Capability Score · 6-benchmark mean (MMLU + GSM8K + IFEval + BFCL + HumanEval + HashHop)
Model bf16 size mlx-optiq size Compression Capability Score Δ vs uniform-4
Qwen3.5-0.8B-OptiQ-4bit 1,229 MB 620 MB 2.0× 36.00 +4.27
Qwen3.5-2B-OptiQ-4bit 3,072 MB 1,463 MB 2.1× 47.66 +2.12
Qwen3.5-4B-OptiQ-4bit 8,192 MB 3,118 MB 2.6× 65.76 +1.90
Qwen3.5-9B-OptiQ-4bit 18,432 MB 6,772 MB 2.7× 66.77 +0.19
Qwen3.5-27B-OptiQ-4bit 57,344 MB 17,788 MB 3.2× 79.05 +0.17
Qwen3.5-35B-A3B-OptiQ-4bit 73,728 MB 21,603 MB 3.4× 74.17 +0.42
Recommended starting point For most users on a 36 GB Mac, the Qwen3.5-9B quant is the default. Strongest Capability-per-GB and runs at full 64 k context with mixed-precision KV. Bundled MTP head delivers ~1.4× decode via optiq serve --mtp. Drop to 4 B for laptops with less RAM, step up to 27 B if you have headroom.
Qwen3.5 getting-started guide →

05 Loading any of them

One snippet. Any model on this page.

Every OptIQ quant follows the same load contract. Swap the repo name; the rest stays.

load_any.pypython
from mlx_lm import load, generate

# Pick any of the 12. Stock mlx-lm, no special loader needed.
model, tok = load("mlx-community/Qwen3.6-27B-OptiQ-4bit")

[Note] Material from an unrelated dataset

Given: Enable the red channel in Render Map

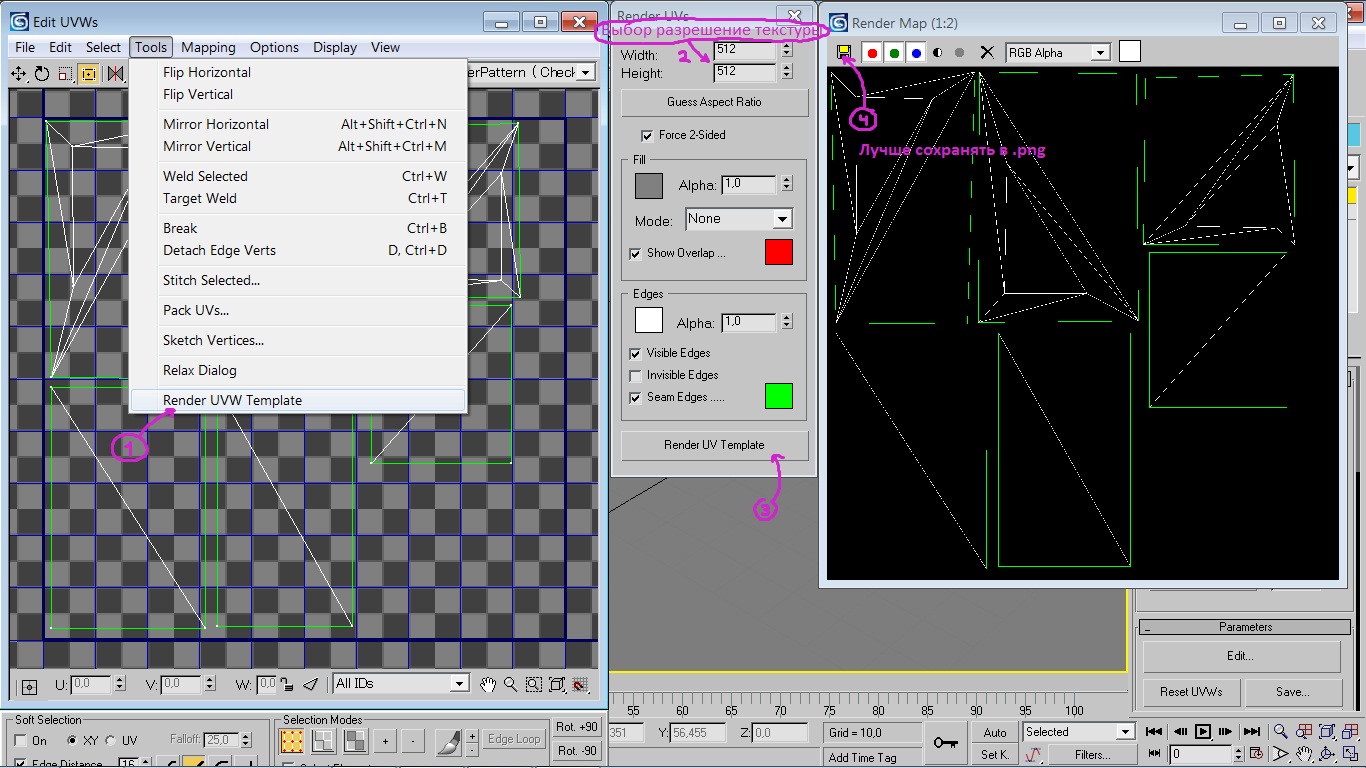Looking at the screenshot, I should coord(872,53).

prompt = tok.apply_chat_template(
    [{"role": "user", "content": "Explain mixed-precision quantization in 3 sentences."}],
    tokenize=False,
    add_generation_prompt=True,
)
out = generate(model, tok, prompt=prompt, max_tokens=300)
print(out)
Per-family notes Each model family has slightly different recommended sampling defaults and chat templates. See the MiniCPM5, Qwen3.5, Qwen3.6 and Gemma-4 getting-started guides.